[Word and element pointing entries]
————————

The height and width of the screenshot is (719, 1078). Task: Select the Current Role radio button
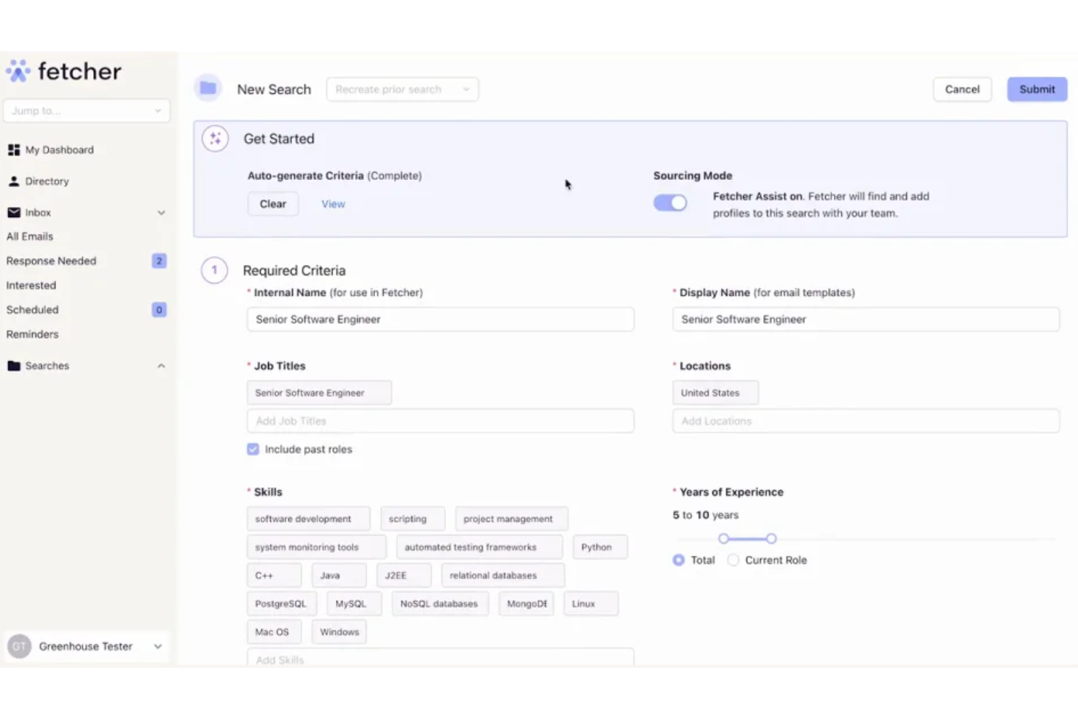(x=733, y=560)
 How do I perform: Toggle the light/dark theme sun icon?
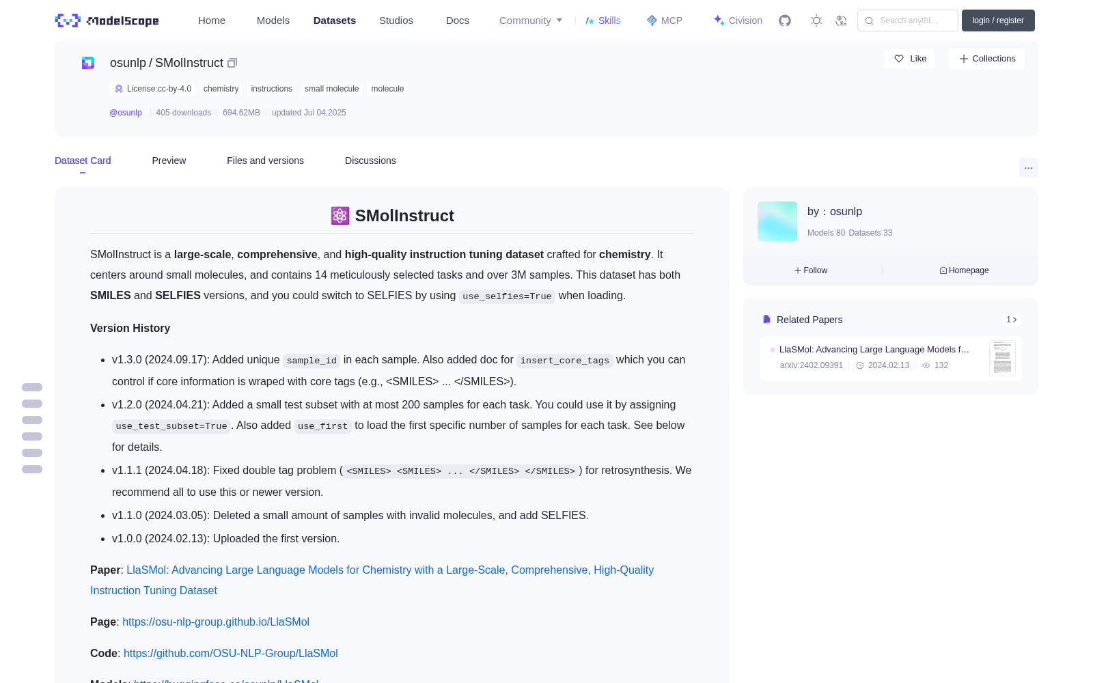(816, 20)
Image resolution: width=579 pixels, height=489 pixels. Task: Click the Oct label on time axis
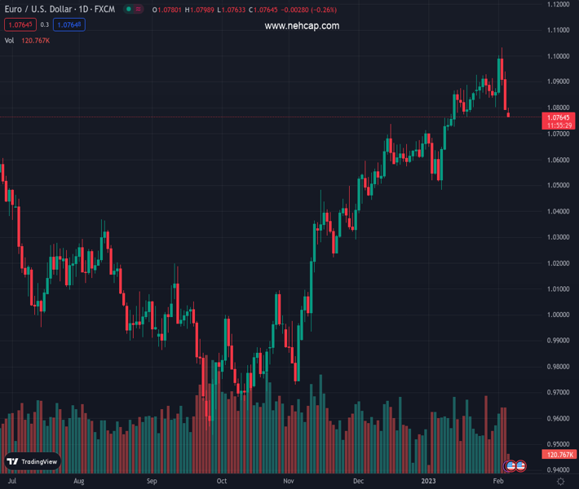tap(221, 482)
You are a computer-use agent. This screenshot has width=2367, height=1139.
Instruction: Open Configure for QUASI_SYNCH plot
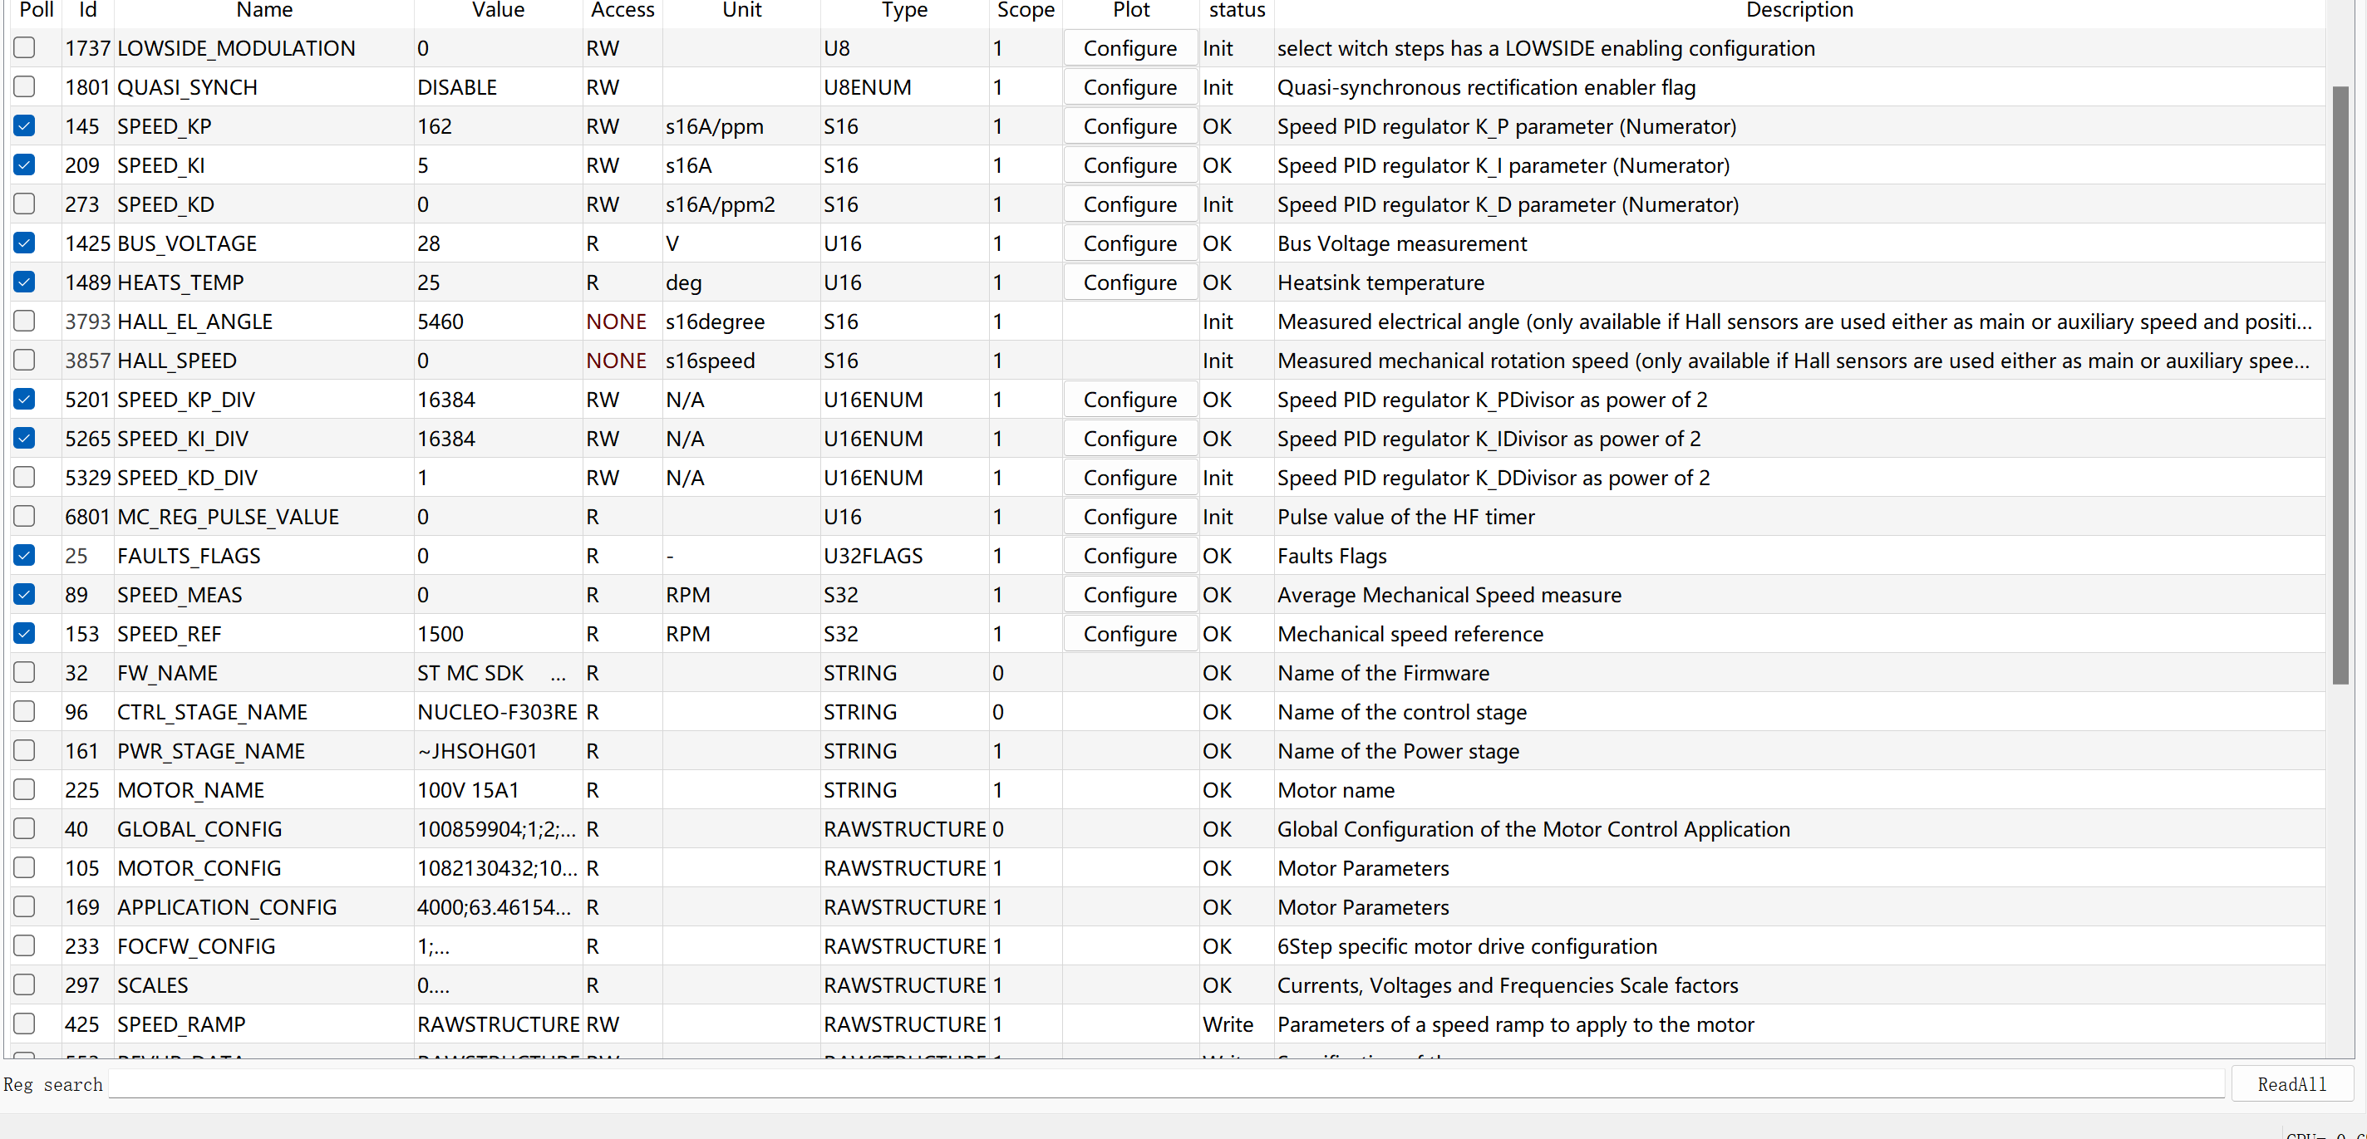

————————

SHORT EXERCISE - Please convert every line of the records above into a Markdown table with two columns, Row and Line, numbering the rows and skipping blank lines. Leave the pictures out of the answer.

SOLUTION TO THIS PROBLEM -
| Row | Line |
|---|---|
| 1 | The height and width of the screenshot is (719, 1078). Task: Select the Current Role radio button |
| 2 | (x=733, y=560) |
| 3 |  How do I perform: Toggle the light/dark theme sun icon? |
| 4 | (816, 20) |
| 5 | Image resolution: width=579 pixels, height=489 pixels. Task: Click the Oct label on time axis |
| 6 | tap(221, 482) |
| 7 | You are a computer-use agent. This screenshot has width=2367, height=1139. |
| 8 | Instruction: Open Configure for QUASI_SYNCH plot |